--- START ---

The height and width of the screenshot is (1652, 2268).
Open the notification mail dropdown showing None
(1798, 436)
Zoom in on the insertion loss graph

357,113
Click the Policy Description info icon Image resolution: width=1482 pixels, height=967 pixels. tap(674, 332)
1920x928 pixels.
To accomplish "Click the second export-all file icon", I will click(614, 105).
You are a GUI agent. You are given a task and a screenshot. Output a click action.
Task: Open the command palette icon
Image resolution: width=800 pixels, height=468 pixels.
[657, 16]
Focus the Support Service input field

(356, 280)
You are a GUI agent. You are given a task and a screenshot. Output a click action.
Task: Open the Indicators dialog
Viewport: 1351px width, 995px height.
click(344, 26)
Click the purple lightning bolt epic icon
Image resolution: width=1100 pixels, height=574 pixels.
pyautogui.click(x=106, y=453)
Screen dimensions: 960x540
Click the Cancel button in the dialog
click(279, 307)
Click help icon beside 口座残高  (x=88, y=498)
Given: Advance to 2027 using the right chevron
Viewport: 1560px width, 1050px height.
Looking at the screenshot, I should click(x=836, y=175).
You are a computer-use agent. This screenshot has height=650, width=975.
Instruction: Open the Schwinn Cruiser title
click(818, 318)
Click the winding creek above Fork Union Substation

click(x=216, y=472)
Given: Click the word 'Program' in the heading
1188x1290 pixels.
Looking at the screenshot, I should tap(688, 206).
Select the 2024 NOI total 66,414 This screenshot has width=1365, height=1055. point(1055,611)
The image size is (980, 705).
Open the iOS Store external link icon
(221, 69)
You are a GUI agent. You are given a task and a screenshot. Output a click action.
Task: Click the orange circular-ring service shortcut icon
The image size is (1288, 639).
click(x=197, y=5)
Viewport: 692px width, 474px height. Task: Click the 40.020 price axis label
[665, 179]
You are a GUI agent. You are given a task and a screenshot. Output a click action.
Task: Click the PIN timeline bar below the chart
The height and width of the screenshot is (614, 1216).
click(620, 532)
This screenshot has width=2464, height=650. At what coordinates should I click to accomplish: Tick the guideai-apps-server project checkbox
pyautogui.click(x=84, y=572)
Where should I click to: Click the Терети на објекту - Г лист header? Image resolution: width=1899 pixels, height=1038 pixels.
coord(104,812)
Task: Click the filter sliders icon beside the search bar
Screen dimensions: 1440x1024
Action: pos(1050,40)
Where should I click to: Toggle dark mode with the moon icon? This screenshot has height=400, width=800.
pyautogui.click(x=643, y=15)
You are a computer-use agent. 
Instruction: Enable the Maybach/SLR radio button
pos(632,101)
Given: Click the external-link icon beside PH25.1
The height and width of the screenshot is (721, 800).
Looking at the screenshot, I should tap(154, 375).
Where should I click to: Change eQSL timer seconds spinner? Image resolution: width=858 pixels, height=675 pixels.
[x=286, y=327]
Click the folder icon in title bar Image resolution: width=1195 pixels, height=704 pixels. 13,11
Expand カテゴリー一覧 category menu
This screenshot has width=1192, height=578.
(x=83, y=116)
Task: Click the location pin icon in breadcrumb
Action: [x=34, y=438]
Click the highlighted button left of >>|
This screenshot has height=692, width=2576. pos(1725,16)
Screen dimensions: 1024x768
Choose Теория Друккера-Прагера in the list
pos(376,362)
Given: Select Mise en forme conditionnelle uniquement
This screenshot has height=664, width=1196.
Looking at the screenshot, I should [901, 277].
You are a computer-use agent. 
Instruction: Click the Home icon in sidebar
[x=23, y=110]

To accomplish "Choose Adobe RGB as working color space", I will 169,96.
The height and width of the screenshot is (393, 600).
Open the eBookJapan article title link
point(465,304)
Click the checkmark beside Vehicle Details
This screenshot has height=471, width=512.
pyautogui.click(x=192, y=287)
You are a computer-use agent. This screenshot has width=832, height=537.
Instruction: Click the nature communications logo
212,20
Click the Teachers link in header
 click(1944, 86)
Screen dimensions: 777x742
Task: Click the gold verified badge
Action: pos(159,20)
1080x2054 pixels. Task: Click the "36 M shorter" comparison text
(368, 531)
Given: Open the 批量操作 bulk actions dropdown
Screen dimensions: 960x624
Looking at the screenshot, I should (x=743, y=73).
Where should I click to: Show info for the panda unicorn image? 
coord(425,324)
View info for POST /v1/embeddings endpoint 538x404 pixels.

--- END ---

For the string "computer", count the matching lines in the listing and give that number by itself.

_Answer section_
4